Jika wacana ini berhasil direalisasikan, Indonesia dan negara ASEAN lainnya tidak hanya berpeluang menjadi panggung utama pesta bola dunia, melainkan juga bakal mendongkrak sektor pariwisata serta ekonomi kreatif secara signifikan.
Akselerasi pembangunan fasilitas olahraga berstandar dunia pun dipastikan bakal terdorong pesat.
Bagi Indonesia sendiri, keterlibatan dalam konsorsium tuan rumah Piala Dunia 2046 bakal menjadi tonggak sejarah baru yang melompatkan posisi sepak bola nasional ke level tertinggi.
Dukungan penuh dari suporter yang fanatik serta ketersediaan stadion-stadion megah menjadi modal berharga untuk meyakinkan FIFA.
Publik sepak bola Tanah Air kini menantikan langkah diplomasi resmi dari setiap federasi terkait demi mewujudkan mimpi besar membawa helatan dunia ke bumi nusantara.
Kutipan:
Nikkei Asia, Media Jepang
“Infrastruktur sepak bola dan kapasitas stadion di tujuh negara berbeda menjadi landasan awal ide pengajuan proposal tuan rumah Piala Dunia 2046.”

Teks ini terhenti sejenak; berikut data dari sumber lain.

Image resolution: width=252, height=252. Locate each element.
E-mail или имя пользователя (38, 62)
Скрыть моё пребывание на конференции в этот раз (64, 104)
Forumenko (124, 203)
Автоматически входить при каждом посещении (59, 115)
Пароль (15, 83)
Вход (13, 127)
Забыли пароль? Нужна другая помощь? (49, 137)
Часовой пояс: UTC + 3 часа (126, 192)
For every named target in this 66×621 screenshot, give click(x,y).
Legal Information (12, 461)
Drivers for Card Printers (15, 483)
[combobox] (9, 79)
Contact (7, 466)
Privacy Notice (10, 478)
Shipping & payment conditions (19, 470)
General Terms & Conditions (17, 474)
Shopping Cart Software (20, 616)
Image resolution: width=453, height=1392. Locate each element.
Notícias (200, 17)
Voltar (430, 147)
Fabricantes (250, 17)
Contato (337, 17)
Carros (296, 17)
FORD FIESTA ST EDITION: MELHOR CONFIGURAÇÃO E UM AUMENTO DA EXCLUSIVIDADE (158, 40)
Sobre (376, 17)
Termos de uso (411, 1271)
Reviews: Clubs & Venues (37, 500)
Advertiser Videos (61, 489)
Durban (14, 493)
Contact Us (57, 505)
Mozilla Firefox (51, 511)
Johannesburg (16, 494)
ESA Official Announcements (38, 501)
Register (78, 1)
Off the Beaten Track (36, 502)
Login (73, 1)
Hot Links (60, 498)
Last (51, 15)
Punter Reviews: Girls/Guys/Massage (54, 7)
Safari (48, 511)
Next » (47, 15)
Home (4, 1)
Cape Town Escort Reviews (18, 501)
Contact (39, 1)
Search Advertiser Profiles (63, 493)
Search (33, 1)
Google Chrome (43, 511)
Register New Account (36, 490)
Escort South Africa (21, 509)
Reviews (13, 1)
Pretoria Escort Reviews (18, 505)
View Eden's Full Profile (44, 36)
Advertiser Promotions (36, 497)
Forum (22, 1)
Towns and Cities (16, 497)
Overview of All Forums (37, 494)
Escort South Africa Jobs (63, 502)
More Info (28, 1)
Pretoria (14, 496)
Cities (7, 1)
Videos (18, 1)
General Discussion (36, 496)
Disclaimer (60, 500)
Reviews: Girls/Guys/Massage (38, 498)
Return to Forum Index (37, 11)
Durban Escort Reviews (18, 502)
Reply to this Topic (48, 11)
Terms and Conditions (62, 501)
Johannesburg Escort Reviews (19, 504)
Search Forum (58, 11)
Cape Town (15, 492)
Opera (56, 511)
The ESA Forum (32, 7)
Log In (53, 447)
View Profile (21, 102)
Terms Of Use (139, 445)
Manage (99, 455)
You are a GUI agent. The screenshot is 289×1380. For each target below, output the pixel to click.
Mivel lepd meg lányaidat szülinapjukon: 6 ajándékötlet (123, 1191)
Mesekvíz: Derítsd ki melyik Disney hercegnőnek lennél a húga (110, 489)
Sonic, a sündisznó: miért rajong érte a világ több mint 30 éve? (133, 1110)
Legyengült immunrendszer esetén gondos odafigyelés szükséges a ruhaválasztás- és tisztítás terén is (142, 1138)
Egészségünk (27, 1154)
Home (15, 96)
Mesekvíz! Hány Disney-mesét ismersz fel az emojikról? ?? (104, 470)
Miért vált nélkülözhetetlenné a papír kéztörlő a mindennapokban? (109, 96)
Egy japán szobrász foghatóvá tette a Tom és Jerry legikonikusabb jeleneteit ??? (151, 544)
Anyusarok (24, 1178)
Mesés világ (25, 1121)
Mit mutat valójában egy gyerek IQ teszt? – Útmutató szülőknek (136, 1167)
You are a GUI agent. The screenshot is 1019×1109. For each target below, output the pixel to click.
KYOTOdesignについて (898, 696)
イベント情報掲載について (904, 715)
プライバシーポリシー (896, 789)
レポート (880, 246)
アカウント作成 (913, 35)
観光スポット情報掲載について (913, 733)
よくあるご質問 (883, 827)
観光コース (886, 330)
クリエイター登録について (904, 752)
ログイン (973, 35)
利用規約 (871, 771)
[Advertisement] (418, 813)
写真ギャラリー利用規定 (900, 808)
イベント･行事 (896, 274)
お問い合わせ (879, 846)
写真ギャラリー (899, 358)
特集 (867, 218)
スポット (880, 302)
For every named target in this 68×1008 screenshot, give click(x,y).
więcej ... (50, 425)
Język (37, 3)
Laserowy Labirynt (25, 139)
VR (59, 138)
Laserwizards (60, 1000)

Khaosod & Tuoi Tre News, Media Sepak Bola Asia
“Indonesia, Thailand, Malaysia, dan Singapura memiliki stadion besar dengan kapasitas di atas 50 ribu penonton, sehingga menjadi alasan utama negara-negara tersebut diajak dalam wacana tuan rumah bersama.”
3 Poin Penting:
-
Wacana Tuan Rumah Bersama 2046: Jepang berencana mengajak enam negara Asia (Korea Selatan, China, Indonesia, Thailand, Singapura, dan Malaysia) untuk mengajukan proposal joint bidding Piala Dunia 2046.
-
Faktor Kapasitas Stadion: Indonesia dan tiga negara ASEAN lainnya terpilih karena memiliki stadion megah berkapasitas di atas 50 ribu penonton, sementara Vietnam tidak diikutsertakan karena keterbatasan kapasitas arena.
-
Jadwal Bidding FIFA: FIFA diperkirakan baru akan membuka proses bidding resmi Piala Dunia 2046 pada tahun 2031, dengan penetapan tuan rumah sejauh ini baru terkunci hingga edisi 2034.